→ INFORMATION:

BEGIN

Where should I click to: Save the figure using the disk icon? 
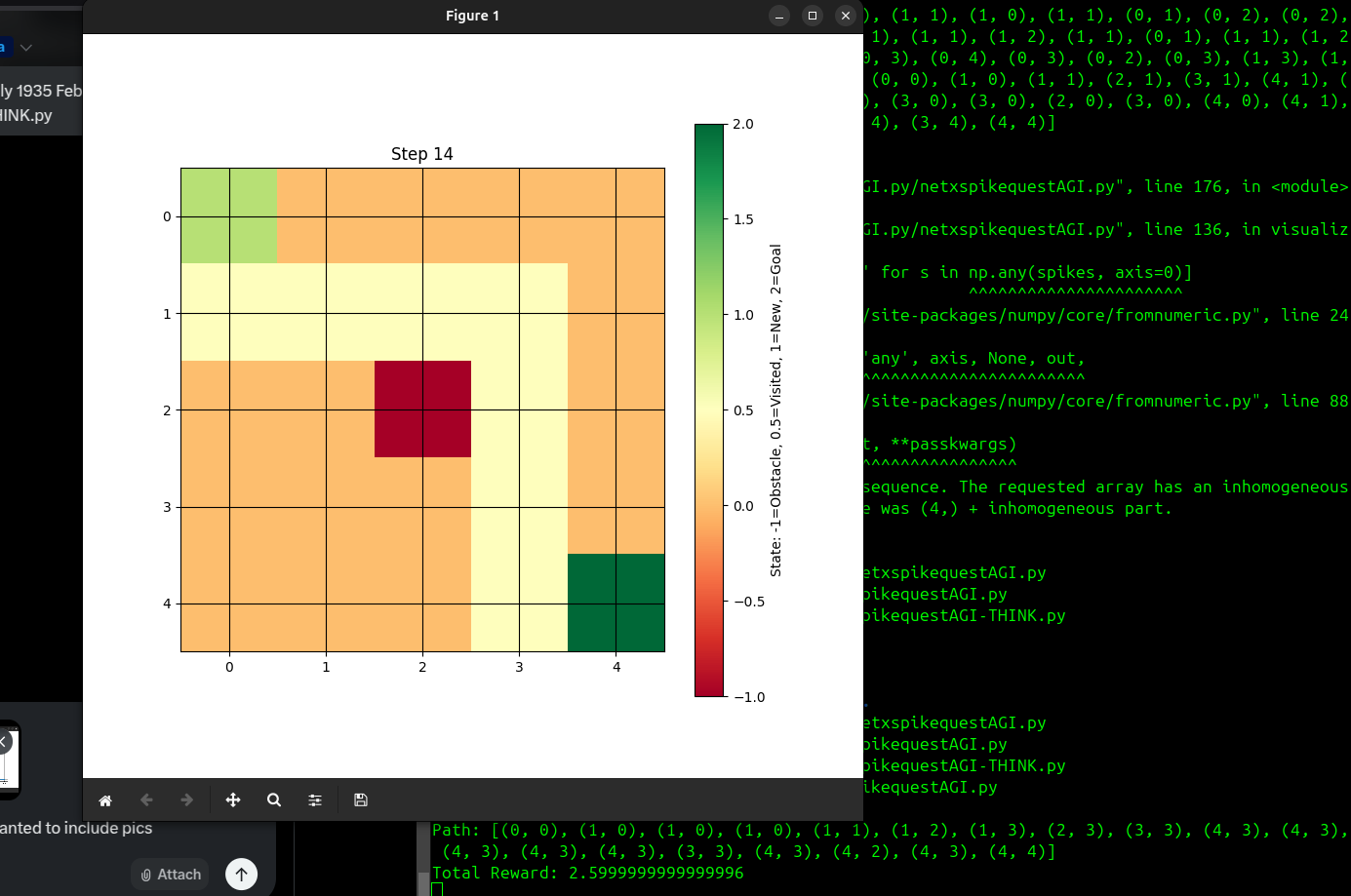click(x=360, y=799)
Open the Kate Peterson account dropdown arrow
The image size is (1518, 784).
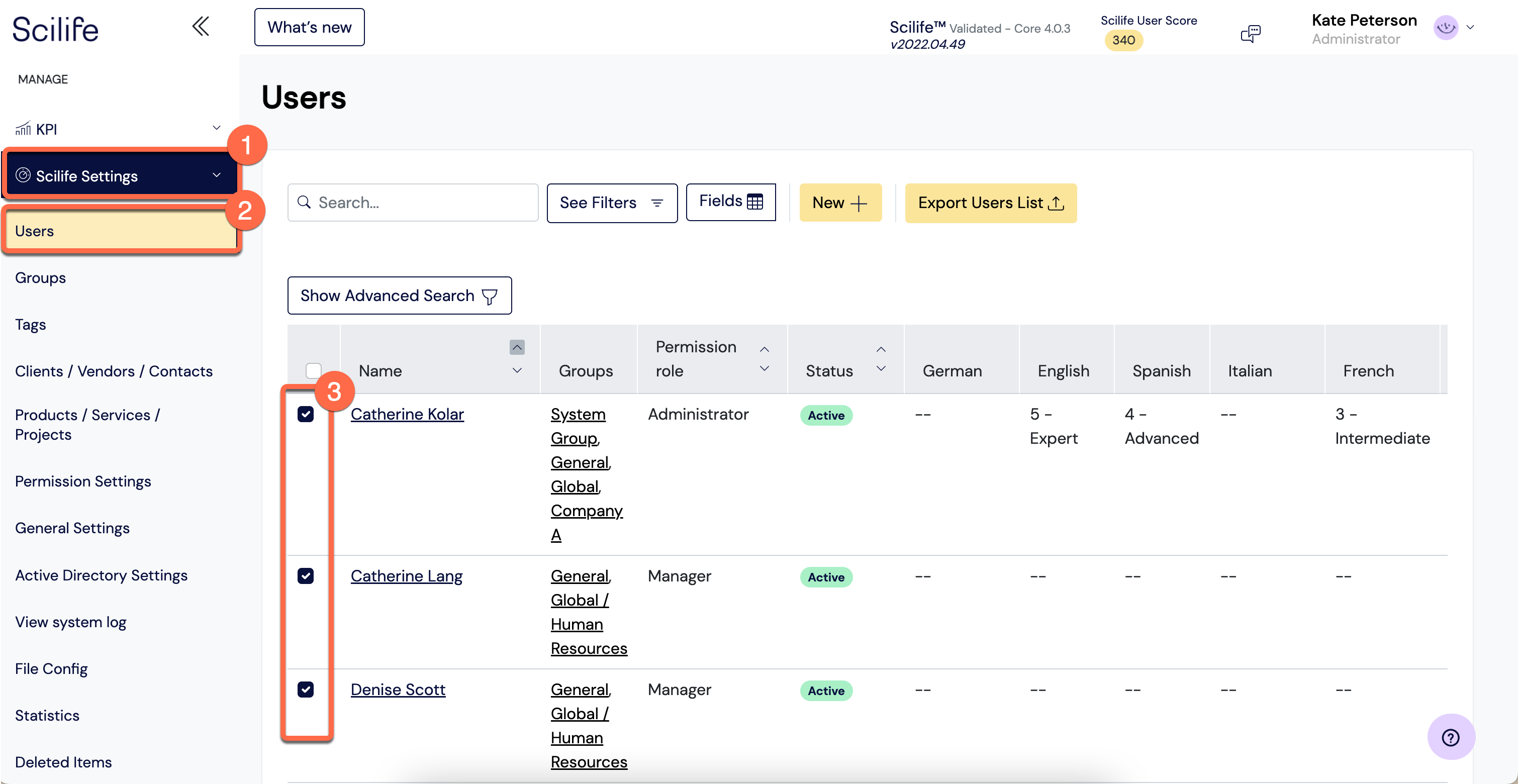[1470, 27]
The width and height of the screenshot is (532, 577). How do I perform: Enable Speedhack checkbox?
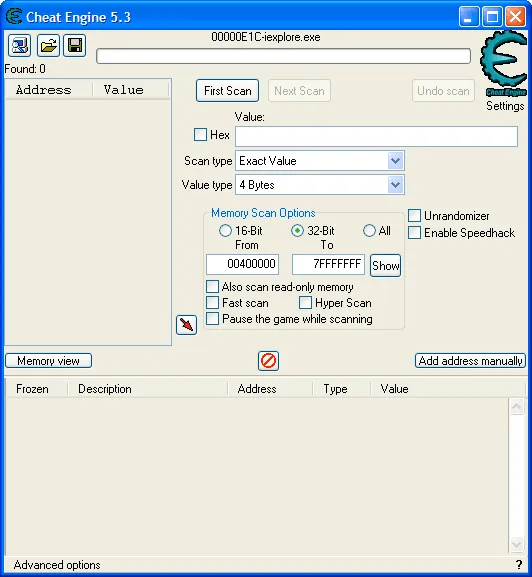(415, 233)
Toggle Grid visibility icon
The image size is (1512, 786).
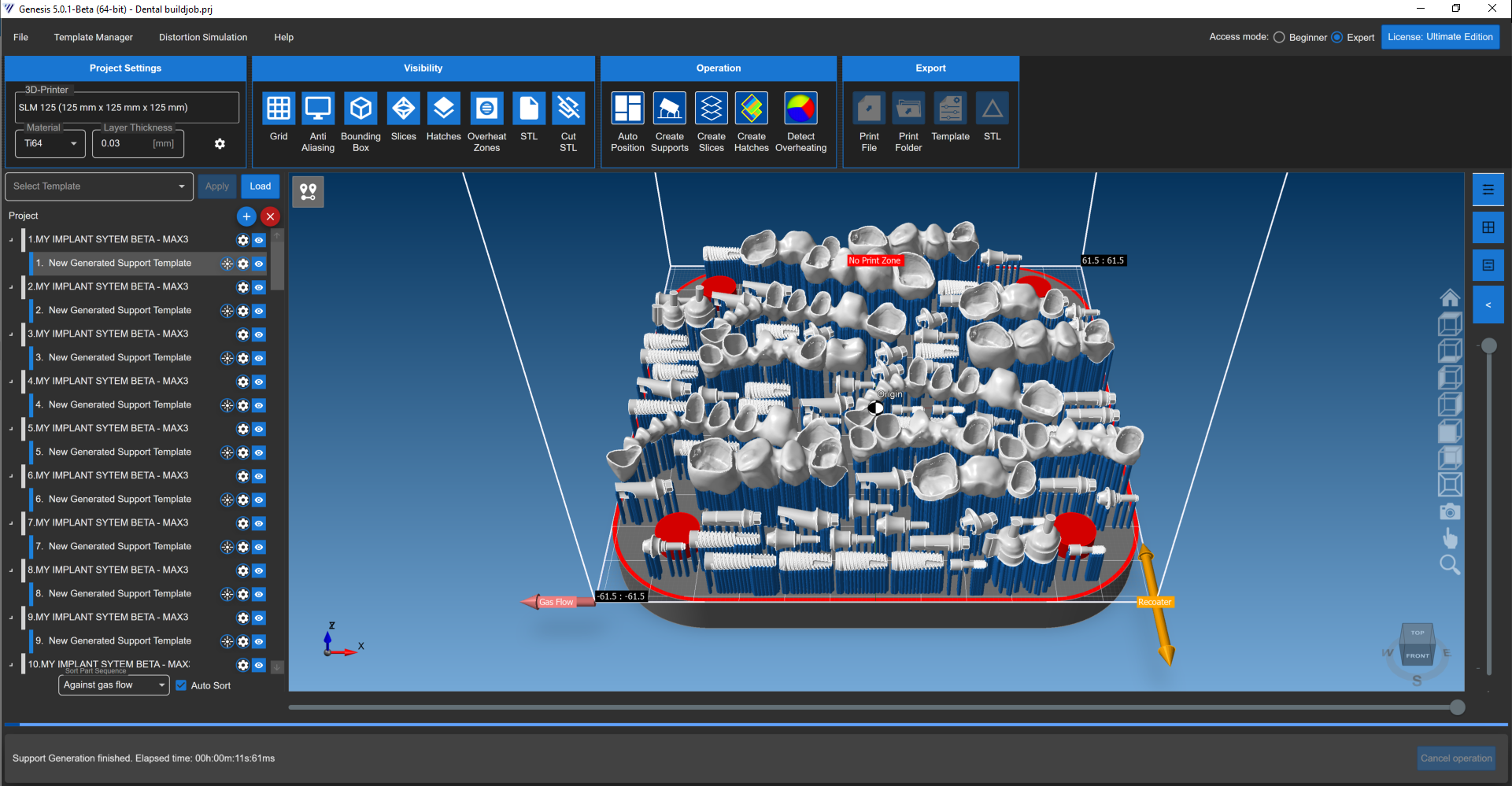coord(279,109)
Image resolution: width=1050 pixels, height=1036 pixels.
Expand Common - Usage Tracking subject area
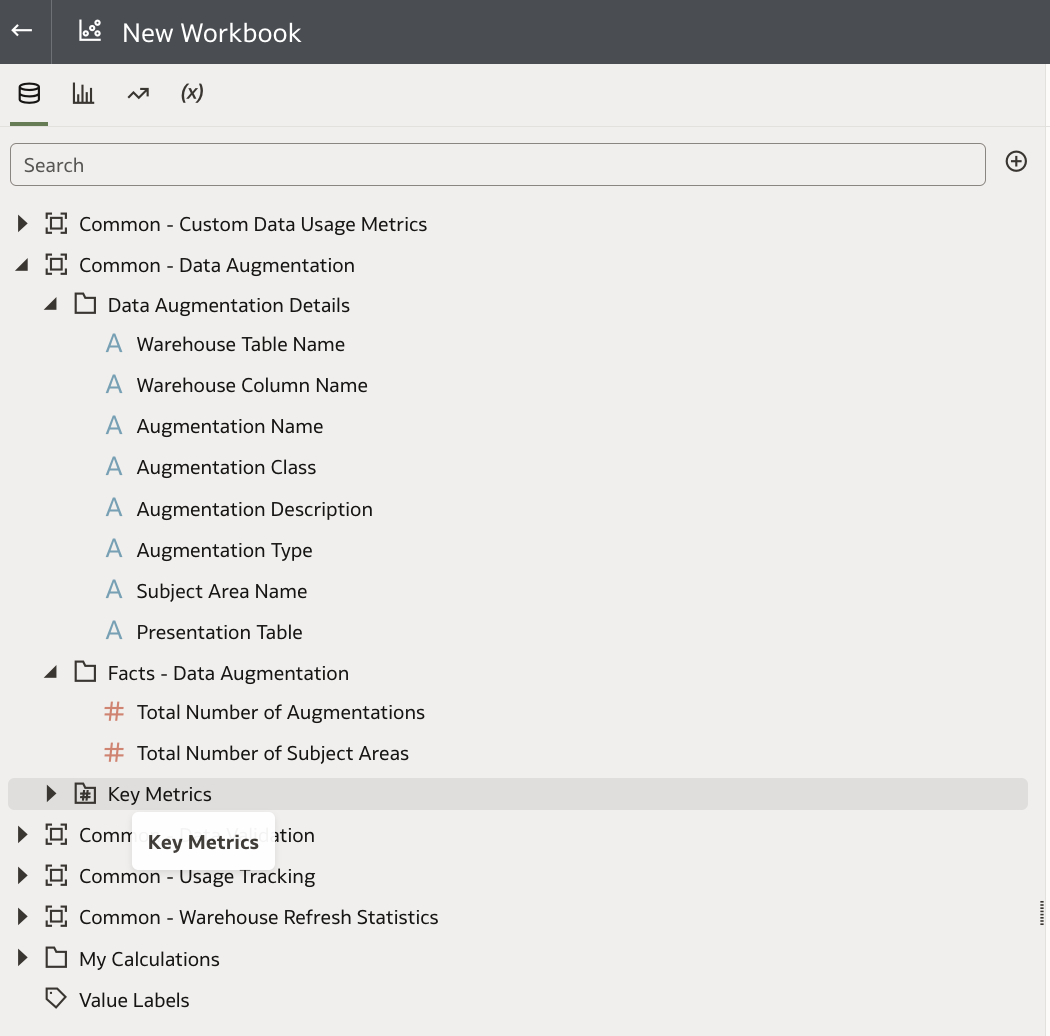[x=23, y=876]
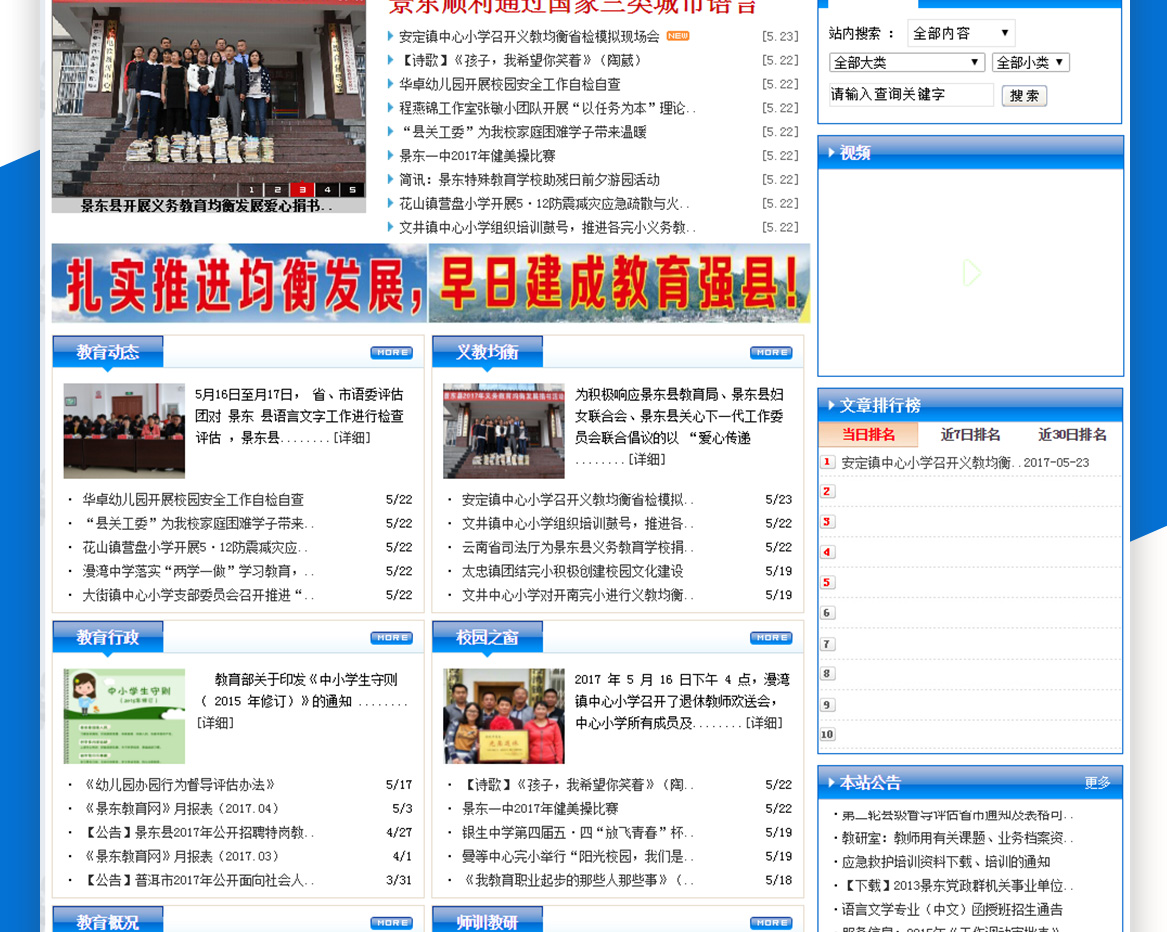Select 当日排名 ranking tab
This screenshot has height=932, width=1167.
click(868, 435)
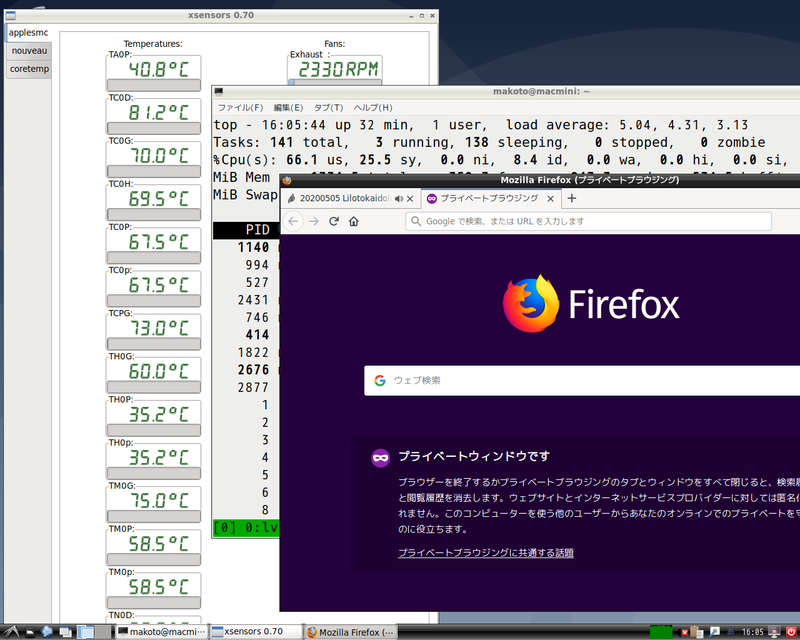800x640 pixels.
Task: Open the LXDE start menu icon
Action: coord(10,631)
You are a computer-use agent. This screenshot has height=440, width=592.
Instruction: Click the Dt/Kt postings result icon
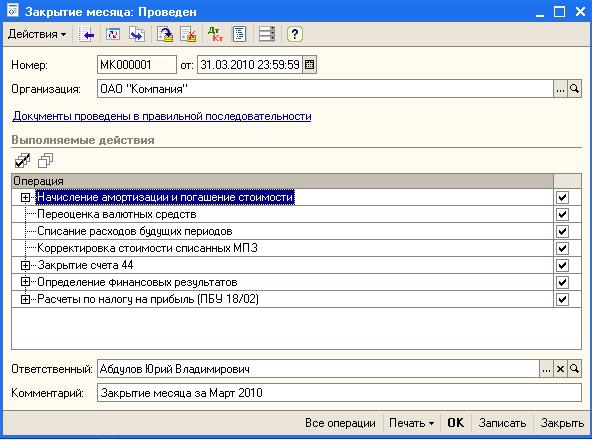pyautogui.click(x=216, y=34)
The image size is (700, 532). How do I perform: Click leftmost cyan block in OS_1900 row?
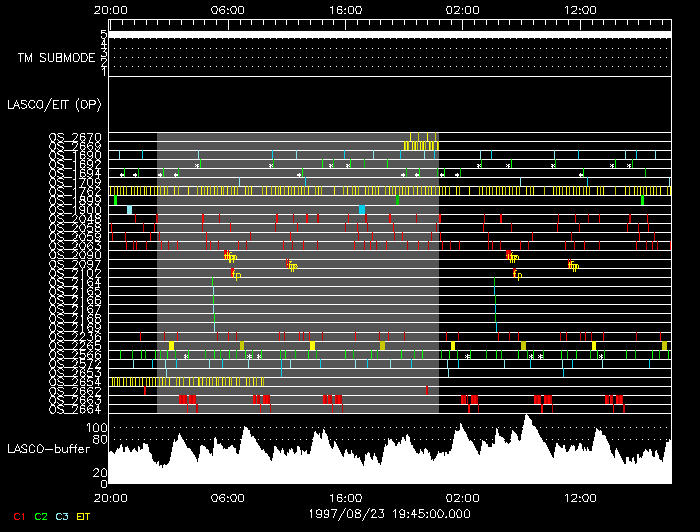click(x=130, y=209)
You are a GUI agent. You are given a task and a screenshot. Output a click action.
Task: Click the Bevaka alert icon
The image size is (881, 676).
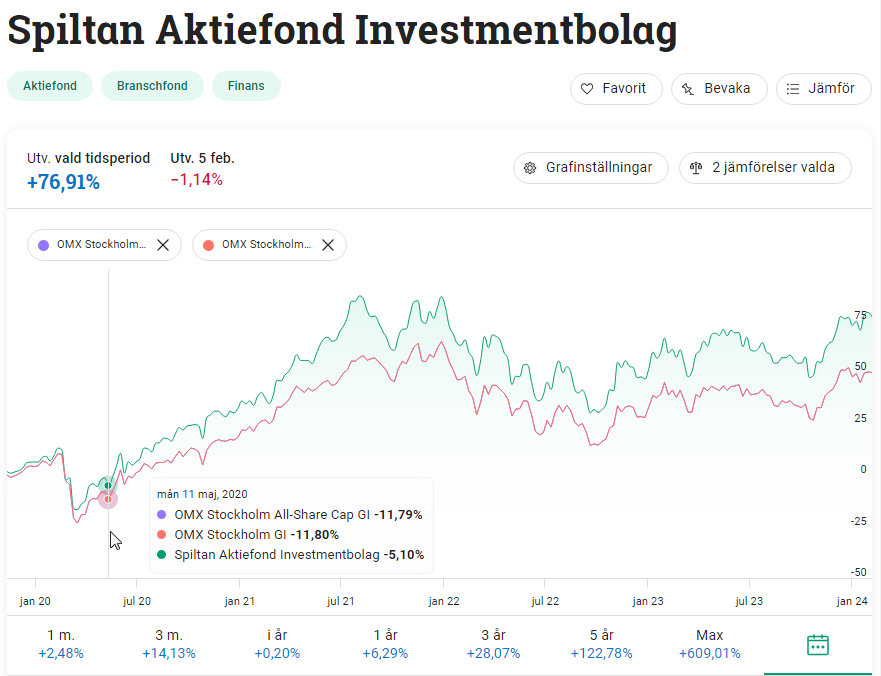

END

→ INSTRUCTIONS TO FOLLOW:
Please copy only the lines from the one that contains "Open the Kate Peterson account dropdown arrow" through the last line of the records, exactly, and keep every picture out of the copy.

→ OUTPUT OF THE EXERCISE:
Open the Kate Peterson account dropdown arrow
The image size is (1518, 784).
[1470, 27]
The width and height of the screenshot is (532, 577). How do I perform: Enable Speedhack checkbox?
(415, 233)
Toggle Grid visibility icon
The image size is (1512, 786).
coord(279,109)
Image resolution: width=1050 pixels, height=1036 pixels.
Expand Common - Usage Tracking subject area
[x=23, y=876]
Select 当日排名 ranking tab
This screenshot has height=932, width=1167.
click(868, 435)
800x640 pixels.
Task: Open the LXDE start menu icon
Action: coord(10,631)
You are a computer-use agent. This screenshot has height=440, width=592.
Instruction: Click the Dt/Kt postings result icon
pyautogui.click(x=216, y=34)
The image size is (700, 532). How do I perform: Click leftmost cyan block in OS_1900 row?
click(x=130, y=209)
You are a GUI agent. You are given a task and a screenshot. Output a click action.
Task: Click the Bevaka alert icon
The image size is (881, 676).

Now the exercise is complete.